Be mindful of your tone and body language. Ideally, nothing in them should communicate aggression or defensiveness. This should be enough to force them to put the brakes on their attack and self-reflect.

2. Disengagement

When you know they’re a hopeless case and can never self-reflect, the best strategy is disengagement. You simply ignore them and don’t engage them at all. Listen to what they have to say, smile, and carry on doing what you are doing.

No attacking back and no defending.

Think of them as trying to bait you with their attack. If you bite, you’ll be in their trap before you know it.

eden lake movie poster
Eden Lake (2008) provides a great example of how an unnecessary conflict could’ve been avoided by simple disengagement.

3. Calm their fears

Remember that high-conflict people are perceiving more fear than there is fear to be afraid of. If you can figure out what they’re so afraid of, you can calm their fears, and their willingness to fight will go away.

Sometimes these fears are obvious, and sometimes they’re not. You’ll have to do some figuring out in the latter case.

For example, telling your wife that the college friend you’re meeting is engaged can calm her fears of you cheating on her.

Sometimes you have to think of clever ways to calm their fears. Other times, it’s really very simple. All you have to do is acknowledge their fear and let them know you’re going to make sure it won’t happen.

Note how this strategy differs from trying to convince them that their fear is irrational or exaggerated. That’s not going to work in most cases.

4. Distance yourself

The closer you are to a high-conflict person, the more likely it is that they’ll make you their target of blame.

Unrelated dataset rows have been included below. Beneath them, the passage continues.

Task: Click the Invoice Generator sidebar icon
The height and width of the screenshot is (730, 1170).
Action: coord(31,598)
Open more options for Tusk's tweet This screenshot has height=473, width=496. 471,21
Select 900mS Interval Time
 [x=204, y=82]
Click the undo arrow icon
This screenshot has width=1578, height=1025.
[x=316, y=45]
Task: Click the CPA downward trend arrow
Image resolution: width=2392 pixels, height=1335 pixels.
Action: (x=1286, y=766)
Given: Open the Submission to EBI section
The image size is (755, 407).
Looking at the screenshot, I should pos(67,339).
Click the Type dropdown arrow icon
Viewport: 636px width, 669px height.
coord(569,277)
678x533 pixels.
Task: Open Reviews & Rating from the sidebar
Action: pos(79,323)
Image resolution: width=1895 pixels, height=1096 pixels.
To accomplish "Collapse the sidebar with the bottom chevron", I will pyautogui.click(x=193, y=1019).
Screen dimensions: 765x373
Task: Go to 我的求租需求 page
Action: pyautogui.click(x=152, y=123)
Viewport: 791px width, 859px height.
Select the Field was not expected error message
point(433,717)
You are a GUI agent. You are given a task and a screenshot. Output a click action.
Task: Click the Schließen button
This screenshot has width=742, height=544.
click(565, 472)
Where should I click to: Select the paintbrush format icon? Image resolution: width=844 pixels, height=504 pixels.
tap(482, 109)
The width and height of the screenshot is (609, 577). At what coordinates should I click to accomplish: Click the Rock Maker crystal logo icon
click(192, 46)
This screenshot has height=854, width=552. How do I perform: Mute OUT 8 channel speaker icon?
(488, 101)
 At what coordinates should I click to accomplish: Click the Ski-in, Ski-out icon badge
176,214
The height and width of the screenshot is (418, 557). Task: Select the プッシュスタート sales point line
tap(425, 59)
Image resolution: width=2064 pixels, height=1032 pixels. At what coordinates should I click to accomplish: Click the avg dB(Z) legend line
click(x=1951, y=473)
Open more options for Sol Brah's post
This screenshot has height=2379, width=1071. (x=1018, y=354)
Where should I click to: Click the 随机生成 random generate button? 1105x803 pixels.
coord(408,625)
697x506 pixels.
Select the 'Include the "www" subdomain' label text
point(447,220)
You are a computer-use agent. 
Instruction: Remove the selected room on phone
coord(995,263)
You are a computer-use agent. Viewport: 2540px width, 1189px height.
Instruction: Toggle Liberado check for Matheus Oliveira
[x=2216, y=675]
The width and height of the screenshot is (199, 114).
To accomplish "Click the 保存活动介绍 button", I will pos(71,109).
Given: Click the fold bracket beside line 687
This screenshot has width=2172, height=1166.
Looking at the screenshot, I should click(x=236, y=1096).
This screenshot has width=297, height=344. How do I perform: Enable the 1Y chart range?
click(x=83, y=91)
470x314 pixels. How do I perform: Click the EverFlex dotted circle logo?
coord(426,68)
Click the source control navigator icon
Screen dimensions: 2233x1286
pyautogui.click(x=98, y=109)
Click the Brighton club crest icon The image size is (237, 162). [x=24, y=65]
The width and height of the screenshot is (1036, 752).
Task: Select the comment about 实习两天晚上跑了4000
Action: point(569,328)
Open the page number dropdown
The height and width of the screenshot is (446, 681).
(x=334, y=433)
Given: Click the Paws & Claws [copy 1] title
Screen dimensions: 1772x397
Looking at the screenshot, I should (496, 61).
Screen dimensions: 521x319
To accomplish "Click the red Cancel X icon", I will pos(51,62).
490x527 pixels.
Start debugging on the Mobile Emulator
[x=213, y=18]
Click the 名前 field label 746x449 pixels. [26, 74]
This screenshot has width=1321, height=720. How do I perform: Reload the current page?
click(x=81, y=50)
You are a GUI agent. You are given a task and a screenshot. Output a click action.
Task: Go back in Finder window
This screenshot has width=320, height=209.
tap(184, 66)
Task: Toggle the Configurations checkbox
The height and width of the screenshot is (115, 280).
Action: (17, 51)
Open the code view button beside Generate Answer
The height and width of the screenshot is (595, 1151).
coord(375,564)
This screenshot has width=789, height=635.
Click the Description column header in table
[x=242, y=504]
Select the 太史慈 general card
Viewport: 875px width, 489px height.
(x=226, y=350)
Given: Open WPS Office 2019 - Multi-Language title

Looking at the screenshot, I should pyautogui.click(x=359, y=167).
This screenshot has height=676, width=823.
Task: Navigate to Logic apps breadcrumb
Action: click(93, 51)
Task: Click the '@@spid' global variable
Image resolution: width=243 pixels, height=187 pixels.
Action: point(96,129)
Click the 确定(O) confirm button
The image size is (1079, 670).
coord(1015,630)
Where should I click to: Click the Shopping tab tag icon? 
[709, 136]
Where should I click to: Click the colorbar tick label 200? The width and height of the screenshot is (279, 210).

If you’re already in a relationship with a high-conflict person, distancing yourself is a good idea. You don’t have to completely break off the relationship.

If you detect high conflict traits in an acquaintance, keep them an acquaintance and don’t let them move into your inner circles.

5. Use BIFF responses

Bill Eddy, the author of 5 Types of People Who Can Ruin Your Life, recommends using BIFF responses to handle attacks from high-conflict people:

  • Brief

High-conflict people have a habit of latching on to something you say and turning it into a conflict. The solution: Don’t give them much to latch on to. Keeping your responses brief can prevent escalation.

  • Informative

Provide neutral, objective information they can’t emotionally react to. Respond in a neutral, non-attacking, and non-defensive tone.

  • Friendly

Say something friendly to take the edge off of their attack. For example:

“Thank you for your opinion.”

It’s tempting to say it in a sarcastic tone but don’t- unless you don’t care about your relationship with them. Sarcasm may escalate the conflict and make them harbor resentment against you.

  • Firm

When you ward off their attacks, high-conflict people may try to reel you in harder. They may intensify their attack, keep attacking you, or demand more information. Your response has to be brief and firm. Avoid revealing more for them to latch on to.